*Goal of the exercise:* Please repeat exactly the lines from the one containing "Click the OUT" to the end of the entries below, both included, and omit all pictures.

*Data in this exercise:*
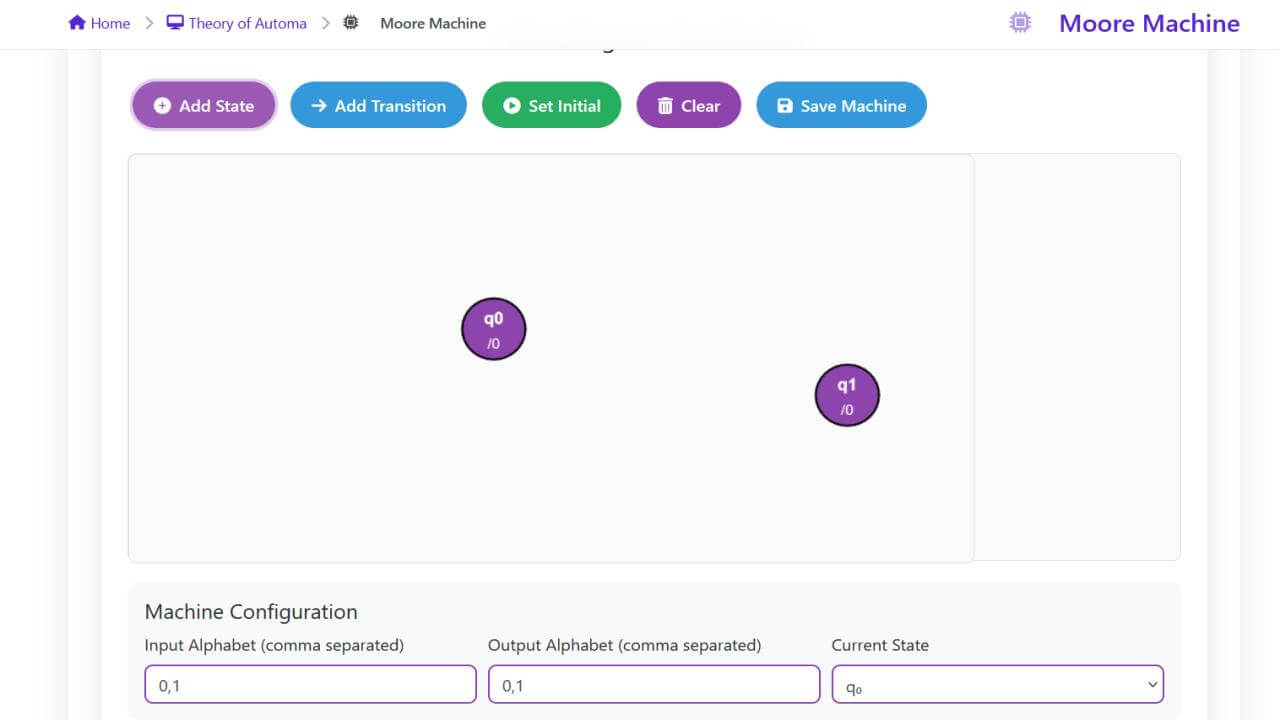Click the chip icon before Moore Machine breadcrumb

click(351, 23)
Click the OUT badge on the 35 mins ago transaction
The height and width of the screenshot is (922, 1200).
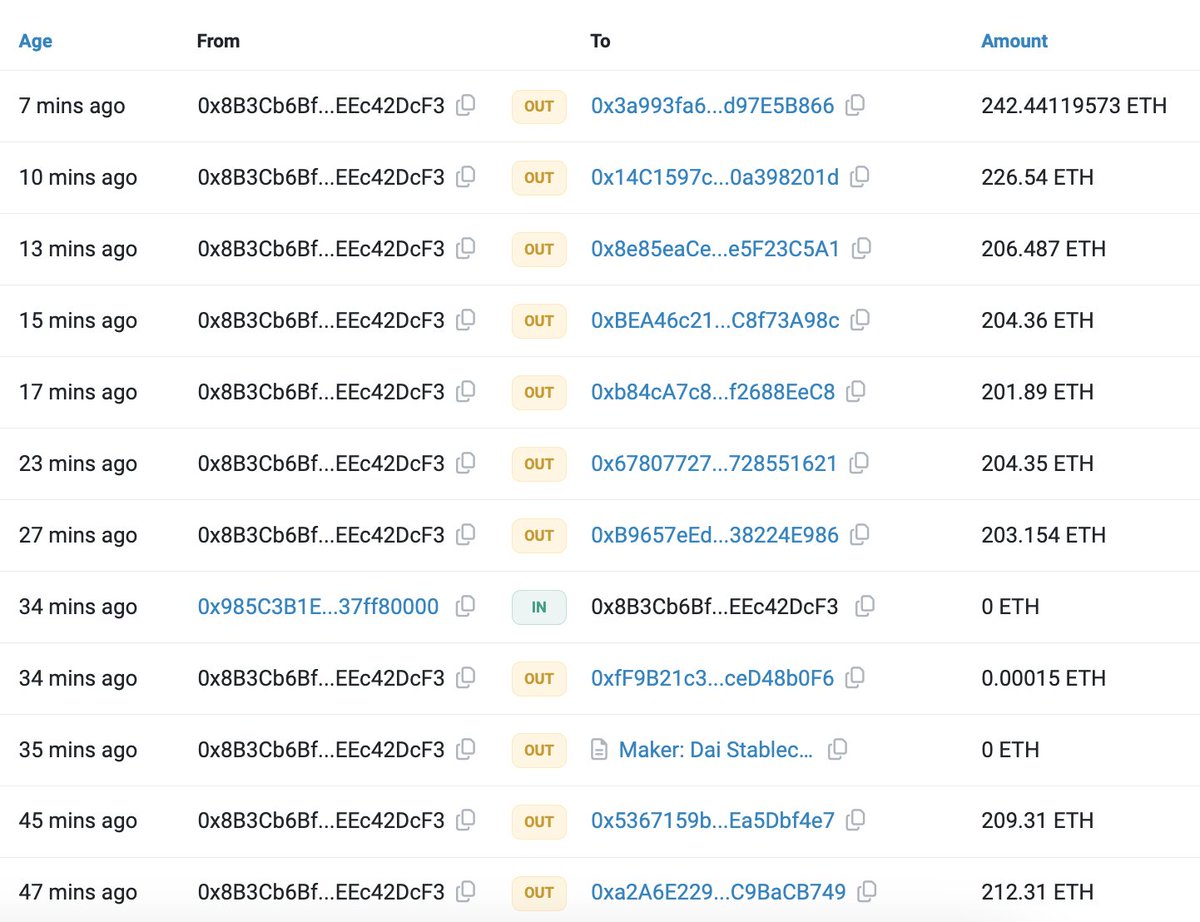coord(538,750)
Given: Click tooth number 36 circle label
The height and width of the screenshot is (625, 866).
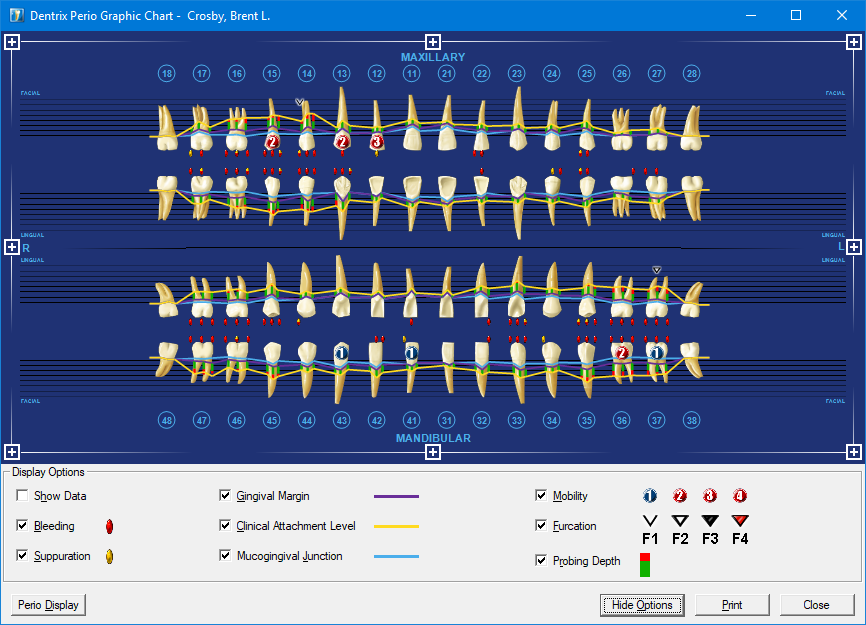Looking at the screenshot, I should [x=621, y=421].
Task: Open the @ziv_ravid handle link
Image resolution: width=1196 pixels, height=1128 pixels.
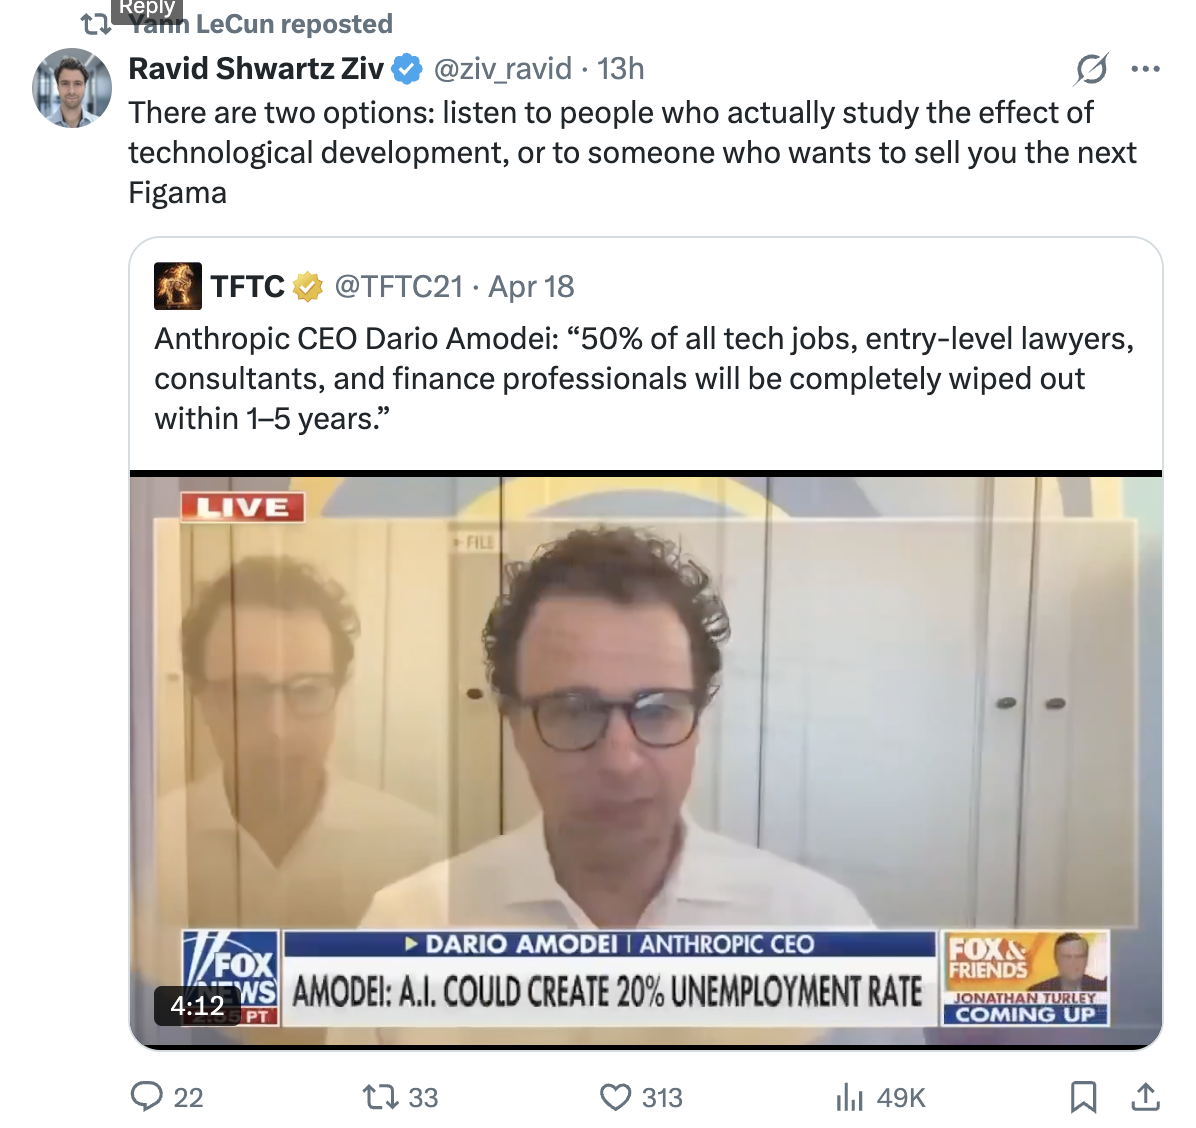Action: (x=503, y=69)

*Solved problem:*
Click the OUT badge on the 35 mins ago transaction
The height and width of the screenshot is (922, 1200).
coord(538,750)
Given: Click tooth number 36 circle label
The height and width of the screenshot is (625, 866).
Looking at the screenshot, I should [x=621, y=421].
Task: Open the @ziv_ravid handle link
Image resolution: width=1196 pixels, height=1128 pixels.
Action: (x=503, y=69)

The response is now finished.